## [Enunciado 1]
Converta em uma lista JSON de strings as entradas que vão da linha que contém "Click the double-chevron" até o final das entradas, incluindo as duas pontas. Use uma string por linha e omita as linhas em branco.

## [Trecho citado]

Palavras-chave:festivais da canção, globalização, música popular.
Abstract:The Song Festivals are of fundamental importance when it comes to popular music produced all over the world. Emerging in the 1950s, they spread globally from the following decade and contributed to the emergence of a pantheon of new talents that, to a large extent, still constitute the best of international music today. Having as a precursor the Italian Festival of San Remo, followed by the Eurovision Song Contest, the festivals helped in the unification of nations and, making different countries compete, began to represent and strengthen national identities, also intrinsically linking to the development of media, as they are television festivals.
Keywords:Song Festivals, globalization, popular music..
Resumen:Los festivales de la canción son de fundamental importancia cuando se trata de música popular producida en todo el mundo. Surgidos en la década de 1950, se difundieron globalmente a partir de la década siguiente y contribuyeron al surgimiento de un panteón de nuevos talentos que, en gran medida, siguen constituyendo lo mejor de la música internacional en la actualidad. Teniendo como precursor el Festival Italiano de San Remo, seguido del Festival de la Canción de Eurovisión, los festivales ayudaron en la unificación de naciones y, haciendo competir a diferentes países, comenzaron a representar y fortalecer las identidades nacionales, vinculándose también intrínsecamente al desarrollo de los medios de comunicación, ya que son festivales de televisión.

## [Entradas]
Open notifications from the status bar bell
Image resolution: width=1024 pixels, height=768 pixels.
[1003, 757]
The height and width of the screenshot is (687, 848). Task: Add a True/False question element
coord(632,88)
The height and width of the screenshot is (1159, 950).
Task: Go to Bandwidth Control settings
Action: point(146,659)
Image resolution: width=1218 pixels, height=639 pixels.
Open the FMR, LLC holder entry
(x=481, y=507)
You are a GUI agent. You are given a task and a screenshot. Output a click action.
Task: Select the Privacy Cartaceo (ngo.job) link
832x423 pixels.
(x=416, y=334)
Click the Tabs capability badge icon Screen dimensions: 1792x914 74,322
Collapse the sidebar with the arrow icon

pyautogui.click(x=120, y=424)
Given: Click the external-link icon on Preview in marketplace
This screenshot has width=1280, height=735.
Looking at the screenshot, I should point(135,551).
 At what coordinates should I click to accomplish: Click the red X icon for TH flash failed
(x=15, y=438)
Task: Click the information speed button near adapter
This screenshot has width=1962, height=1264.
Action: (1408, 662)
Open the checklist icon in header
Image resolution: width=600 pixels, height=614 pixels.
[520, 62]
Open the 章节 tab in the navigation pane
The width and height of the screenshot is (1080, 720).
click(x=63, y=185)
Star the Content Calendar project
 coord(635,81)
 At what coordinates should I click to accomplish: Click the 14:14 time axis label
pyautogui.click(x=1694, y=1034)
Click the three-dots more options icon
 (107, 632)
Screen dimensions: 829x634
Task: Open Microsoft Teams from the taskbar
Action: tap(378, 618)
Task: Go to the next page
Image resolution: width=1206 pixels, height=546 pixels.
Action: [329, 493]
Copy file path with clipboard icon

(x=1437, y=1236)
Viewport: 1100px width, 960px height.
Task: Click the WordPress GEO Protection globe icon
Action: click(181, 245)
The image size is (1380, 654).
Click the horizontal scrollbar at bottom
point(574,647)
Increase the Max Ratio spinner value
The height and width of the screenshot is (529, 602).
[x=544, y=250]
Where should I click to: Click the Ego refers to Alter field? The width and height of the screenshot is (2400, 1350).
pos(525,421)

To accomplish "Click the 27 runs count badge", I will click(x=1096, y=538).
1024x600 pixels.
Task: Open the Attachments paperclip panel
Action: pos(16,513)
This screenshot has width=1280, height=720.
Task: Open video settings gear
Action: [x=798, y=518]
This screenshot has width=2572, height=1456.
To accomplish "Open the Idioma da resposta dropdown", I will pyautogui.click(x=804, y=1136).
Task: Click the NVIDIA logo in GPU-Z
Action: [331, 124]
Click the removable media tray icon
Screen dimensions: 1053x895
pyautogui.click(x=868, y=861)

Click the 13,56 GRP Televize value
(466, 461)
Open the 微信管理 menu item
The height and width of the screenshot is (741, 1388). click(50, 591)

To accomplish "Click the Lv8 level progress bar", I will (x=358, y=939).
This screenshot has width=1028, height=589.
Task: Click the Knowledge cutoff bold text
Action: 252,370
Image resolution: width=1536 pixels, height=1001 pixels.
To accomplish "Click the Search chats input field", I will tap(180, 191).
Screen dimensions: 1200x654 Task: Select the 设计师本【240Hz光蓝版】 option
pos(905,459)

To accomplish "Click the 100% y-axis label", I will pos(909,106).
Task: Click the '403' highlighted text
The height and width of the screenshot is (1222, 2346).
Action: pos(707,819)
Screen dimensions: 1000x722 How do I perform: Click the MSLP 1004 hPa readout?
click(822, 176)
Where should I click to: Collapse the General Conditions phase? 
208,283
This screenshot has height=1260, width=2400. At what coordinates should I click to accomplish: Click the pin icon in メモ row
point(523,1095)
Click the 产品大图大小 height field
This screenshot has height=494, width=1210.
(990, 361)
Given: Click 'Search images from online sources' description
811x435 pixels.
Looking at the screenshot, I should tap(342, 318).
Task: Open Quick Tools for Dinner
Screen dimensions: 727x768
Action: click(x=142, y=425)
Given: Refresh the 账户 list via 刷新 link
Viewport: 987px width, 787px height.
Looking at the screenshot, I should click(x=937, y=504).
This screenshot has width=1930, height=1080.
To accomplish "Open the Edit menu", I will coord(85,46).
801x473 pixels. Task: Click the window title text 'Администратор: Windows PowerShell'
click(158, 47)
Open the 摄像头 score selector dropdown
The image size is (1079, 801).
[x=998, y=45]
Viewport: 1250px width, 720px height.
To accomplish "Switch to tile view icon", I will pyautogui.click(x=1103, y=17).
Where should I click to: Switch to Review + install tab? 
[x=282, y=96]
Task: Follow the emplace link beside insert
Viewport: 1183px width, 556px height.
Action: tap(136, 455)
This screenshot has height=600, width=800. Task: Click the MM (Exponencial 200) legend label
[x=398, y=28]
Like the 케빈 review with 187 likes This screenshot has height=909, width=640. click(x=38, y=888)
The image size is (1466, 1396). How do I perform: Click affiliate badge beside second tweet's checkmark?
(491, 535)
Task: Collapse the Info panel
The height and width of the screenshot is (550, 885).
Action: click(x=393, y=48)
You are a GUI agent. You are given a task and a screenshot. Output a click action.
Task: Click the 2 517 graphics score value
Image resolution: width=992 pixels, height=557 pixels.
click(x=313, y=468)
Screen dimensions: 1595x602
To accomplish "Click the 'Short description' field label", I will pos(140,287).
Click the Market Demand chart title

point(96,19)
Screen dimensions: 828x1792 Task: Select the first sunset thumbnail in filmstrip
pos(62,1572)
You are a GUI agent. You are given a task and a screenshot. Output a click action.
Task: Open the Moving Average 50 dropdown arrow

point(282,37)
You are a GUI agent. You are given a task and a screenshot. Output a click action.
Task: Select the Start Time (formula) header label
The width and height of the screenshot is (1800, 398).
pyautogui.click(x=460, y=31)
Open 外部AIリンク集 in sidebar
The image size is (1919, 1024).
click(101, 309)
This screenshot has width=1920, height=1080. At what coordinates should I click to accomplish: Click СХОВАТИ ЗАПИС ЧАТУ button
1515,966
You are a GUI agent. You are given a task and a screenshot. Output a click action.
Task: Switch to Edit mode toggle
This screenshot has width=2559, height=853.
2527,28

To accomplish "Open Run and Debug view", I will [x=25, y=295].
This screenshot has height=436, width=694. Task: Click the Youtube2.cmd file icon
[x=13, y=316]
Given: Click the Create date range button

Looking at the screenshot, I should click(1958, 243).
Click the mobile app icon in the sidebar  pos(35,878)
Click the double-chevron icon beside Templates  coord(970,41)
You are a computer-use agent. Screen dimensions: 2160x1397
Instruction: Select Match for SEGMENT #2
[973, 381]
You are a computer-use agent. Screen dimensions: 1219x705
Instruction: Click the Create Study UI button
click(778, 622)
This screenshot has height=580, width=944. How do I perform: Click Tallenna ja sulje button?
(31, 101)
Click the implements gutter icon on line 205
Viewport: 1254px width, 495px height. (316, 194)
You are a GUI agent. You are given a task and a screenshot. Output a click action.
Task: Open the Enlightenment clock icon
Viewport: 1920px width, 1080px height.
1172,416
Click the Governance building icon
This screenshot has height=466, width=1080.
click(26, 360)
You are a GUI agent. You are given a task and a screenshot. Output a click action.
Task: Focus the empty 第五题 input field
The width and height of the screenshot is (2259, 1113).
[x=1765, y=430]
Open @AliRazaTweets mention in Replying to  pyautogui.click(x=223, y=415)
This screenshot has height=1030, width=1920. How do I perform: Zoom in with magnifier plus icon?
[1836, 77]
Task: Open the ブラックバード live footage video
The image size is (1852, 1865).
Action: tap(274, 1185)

## [Enunciado 2]
Dê continuidade ao resumo sobre os festivais da canção, começando logo após a última frase.

## [Resposta da tarefa 1]
[
  "Click the double-chevron icon beside Templates  coord(970,41)",
  "You are a computer-use agent. Screen dimensions: 2160x1397",
  "Instruction: Select Match for SEGMENT #2",
  "[973, 381]",
  "You are a computer-use agent. Screen dimensions: 1219x705",
  "Instruction: Click the Create Study UI button",
  "click(778, 622)",
  "This screenshot has height=580, width=944. How do I perform: Click Tallenna ja sulje button?",
  "(31, 101)",
  "Click the implements gutter icon on line 205",
  "Viewport: 1254px width, 495px height. (316, 194)",
  "You are a GUI agent. You are given a task and a screenshot. Output a click action.",
  "Task: Open the Enlightenment clock icon",
  "Viewport: 1920px width, 1080px height.",
  "1172,416",
  "Click the Governance building icon",
  "This screenshot has height=466, width=1080.",
  "click(26, 360)",
  "You are a GUI agent. You are given a task and a screenshot. Output a click action.",
  "Task: Focus the empty 第五题 input field",
  "The width and height of the screenshot is (2259, 1113).",
  "[x=1765, y=430]",
  "Open @AliRazaTweets mention in Replying to  pyautogui.click(x=223, y=415)",
  "This screenshot has height=1030, width=1920. How do I perform: Zoom in with magnifier plus icon?",
  "[1836, 77]",
  "Task: Open the ブラックバード live footage video",
  "The image size is (1852, 1865).",
  "Action: tap(274, 1185)"
]

## [Resposta da tarefa 2]
Palabras clave:festivales de la canción, globalización, musica popular..
Considerações iniciais
A globalização é resultado das interações entre pessoas de diferentes lugares, regiões e países. Caso procurássemos remontar às suas origens poderíamos voltar ao início da humanidade, à formação das primeiras civilizações, aos conflitos e conquistas de territórios e continentes, no que se confundiria com a História do Mundo (World History) e com outras correntes como as Histórias Cruzadas, as Histórias Compartilhadas, as Histórias Conectadas, a História Transnacional e outras (MONTEIRO, 2016).
Patrick O’Brien, um dos precursores destes estudos, define a globalização como “a inter-relação entre processos geopolíticos, políticos, sociais, econômicos, religiosos e culturais”, dividindo este processo, que “corre como um fio através da história”, em estágios heurísticos, sendo eles: (a) globalização arcaica: que abrange os séculos desde a Antiguidade até a conquista de Ceuta, pelos portugueses, em 1415; (b) proto globalização: que inicia com as grandes navegações marítimas europeias e vai até a Segunda Revolução Industrial, no século XIX; (c) globalização moderna (1846-1948): marcada pela formação de uma sociedade industrial e pelas relações comerciais de caráter cosmopolita; (d) globalização contemporânea: a partir de 1948 e até os dias atuais (O’BRIEN, 2018, pp. 247-248).
No campo acadêmico, o interesse pela História Global ganha força durante a década de 1980, dedicando-se a temas contemporâneos, especialmente relacionados ao capitalismo, tomando também de empréstimo conceitos como Estado-nação e temas da História Mundo, relacionados ao contexto da História Antiga e Moderna, atrelando-se, neste aspecto, ao conceito de “longa duração” proposto por Fernand Braudel (BRAUDEL, 2009). A História Global auxilia na compreensão das macro-estruturas, das corporações multinacionais, organizações em nível mundial, ao mesmo tempo em que pode se associar à Micro-História, permitindo o cruzamento entre as perspectivas macro e micro (REVEL, 2010).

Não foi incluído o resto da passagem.